Prigionieri erano parenti, amici e compagni delle persone che all'esterno presidiavano giorno e notte il carcere di Oaxaca: insegnanti
e contadini arrestati durante le manifestazioni di quei giorni.
All’epoca, una decina d’anni fa, diedero vita a un vasto movimento
che rivendicava dignitose condizioni lavorative per chi lavorava nelle
scuole e nei campi.
Fa sempre una certa impressione trovare una città circondata da
barricate, aperta ai civili, perfettamente funzionante al suo interno,
eppure interdetta alle divise dello Stato e liberata dai malgovernanti.

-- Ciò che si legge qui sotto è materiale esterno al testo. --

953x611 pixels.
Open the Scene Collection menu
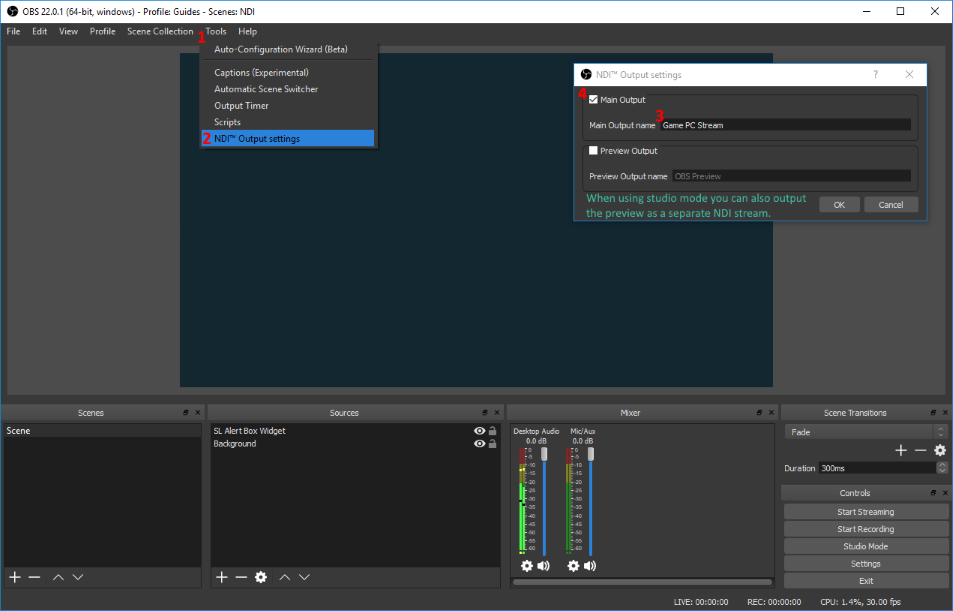point(160,32)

Oaxaca è una frequentatissima località turistica del Messico. Quando
entrammo, ci rendemmo subito conto di cosa possa essere un luogo
liberato, retto da una democrazia deliberativa, sottratto alla
prevaricante presenza dei poteri costituiti, gestito in prima persona da
quanti lo abitano. Tornava alla mente la lezione della comune di Parigi
e di infinite altre esperienze di liberazione temporanea e territoriale
delle vite umane dal dominio del capitalismo in tutte le sue forme
storiche e declinazioni possibili.
Quel movimento diede vita alla Asemblea Popular del Pueblos
(APPO) e riscosse la simpatia di docenti, scrittori e lavoratori
agricoli di tutto il mondo. Solidali e partecipi furono soprattutto gli
zapatisti dell’EZLN e in particolar modo le famiglie degli alunni e i promotores culturales delle escuelas autonomas rebeldes, basate su un Altro modo di fare scuola, costruire il presente, sognare il futuro.

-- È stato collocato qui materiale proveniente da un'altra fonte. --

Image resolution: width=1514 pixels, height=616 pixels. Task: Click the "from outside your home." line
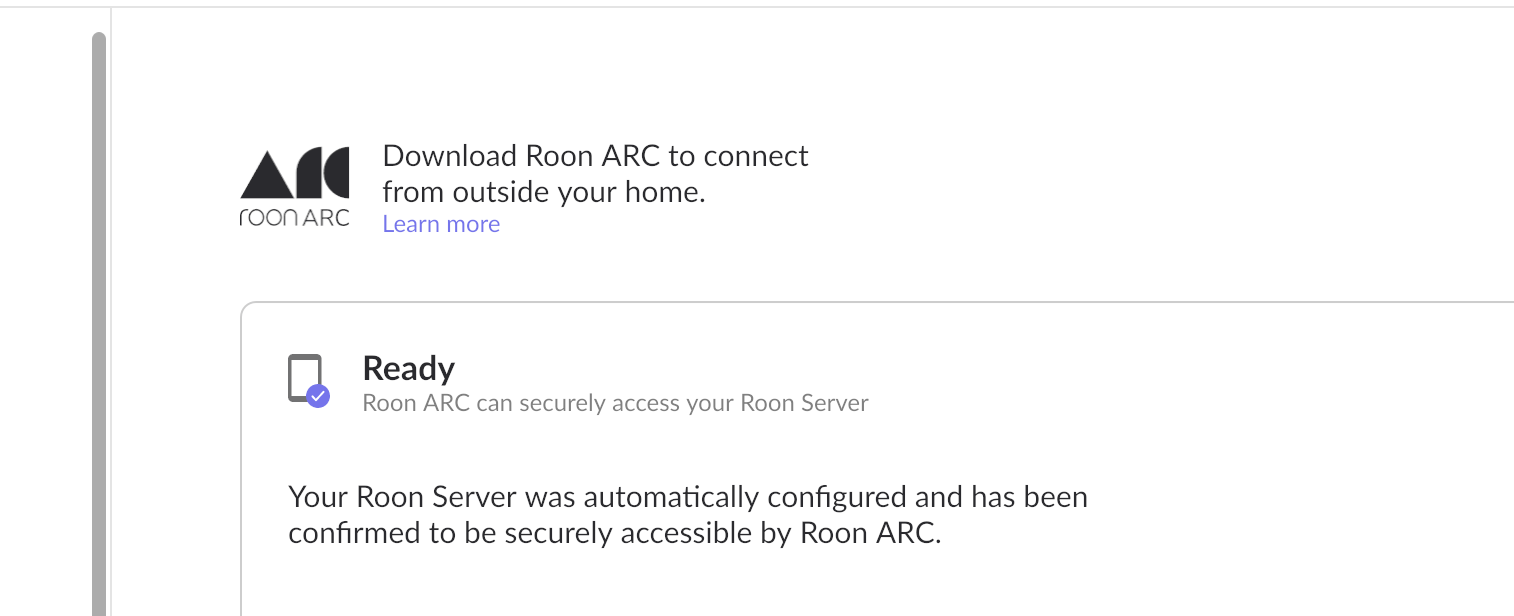[x=544, y=192]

Nelle piazze di Oaxaca la gente si incontrava per discutere,
amministrava i beni comuni, ballava e mangiava insieme, organizzava le
manifestazioni del giorno dopo. Ogni tanto la Polizia Federale
Preventiva attuava dei blitz, tentativi di sfondare le barricate o
infiltrarsi. Nella maggior parte dei casi, queste incursioni erano
respinte.
Rimanemmo lì per una giornata intera. Poi ce ne andammo. Insieme ad
altri attivisti dell’associazione Ya Basta, avevamo in programma la
frequenza di un corso sul funzionamento del sistema educativo ribelle in
Chiapas. E lì dovevamo recarci.
Poco tempo dopo, venimmo a sapere che durante una delle ricorrenti spedizioni punitive della polizia contro i planton attuati a Oaxaca, un proiettile esploso da un agente aveva tolto la vita a Brad Will, reporter americano di Indymedia.

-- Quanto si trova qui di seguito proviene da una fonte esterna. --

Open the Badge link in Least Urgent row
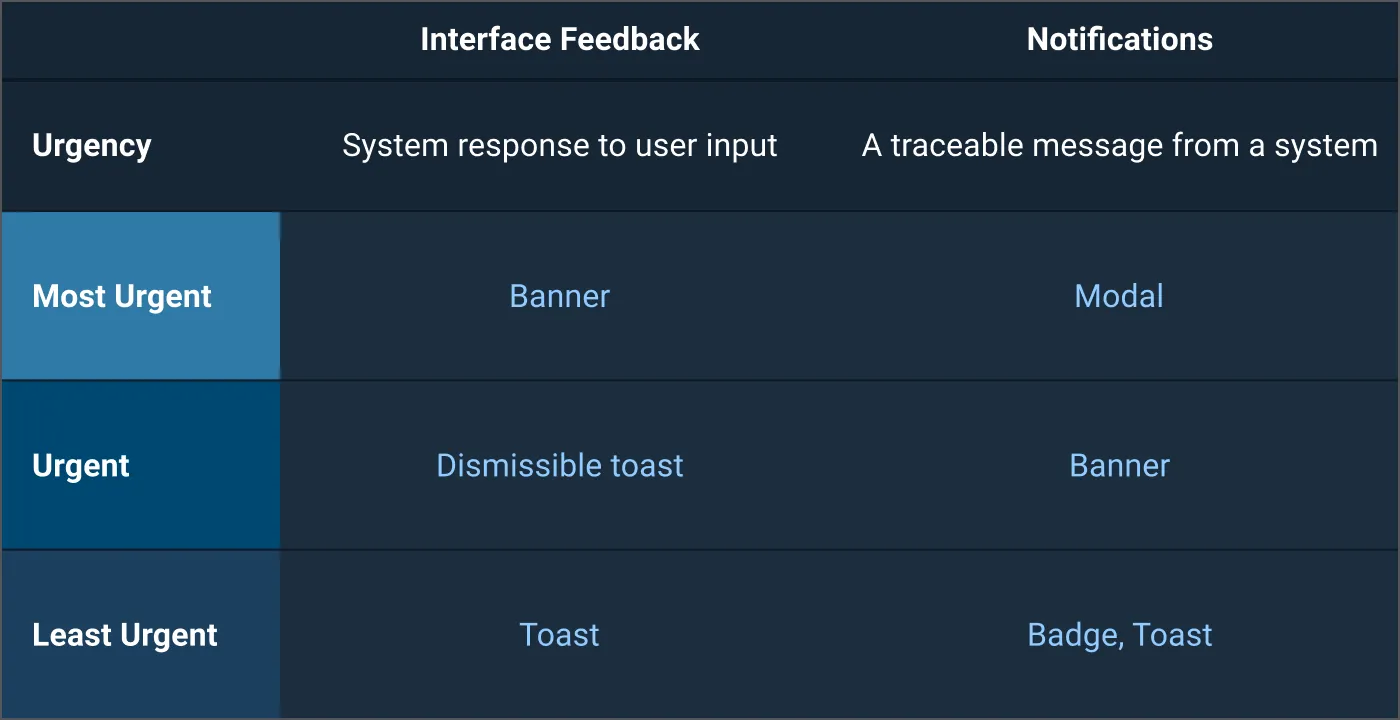This screenshot has height=720, width=1400. [1067, 635]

Nel giro di poche settimane, poi, la comune fu repressa da arresti,
cariche e tutti gli altri arnesi repressivi che in Messico, come in
qualsiasi altra parte del mondo, i poteri costituiti adoperano per
abbattere le esperienze di ribellione e di democrazia concreta.
In questi giorni, quel movimento, che non si è mai spento
completamente, si sta rifacendo vivo. Gli insegnanti sono tornati a
riprendersi le piazze, nella lotta contro una riforma della scuola
messicana, che somiglia a quella di recente approvata dal governo Renzi.
È triste constatare che, in assenza dei diktat strategici emanati dai
vertici delle minoranze interne al PD e da qualche sindacatino giallo,
la classe docente italiana non si mobilita neanche se la mandano a
lavare i cessi. (Con tutto il rispetto per coloro i quali nelle scuole
già li lavano, pur percependo stipendi da fame).
(foto scattate da Loredana Caruso e Claudio Dionesalvi. Solo quella dell’omicidio di Brad Will è tratta da Indymedia)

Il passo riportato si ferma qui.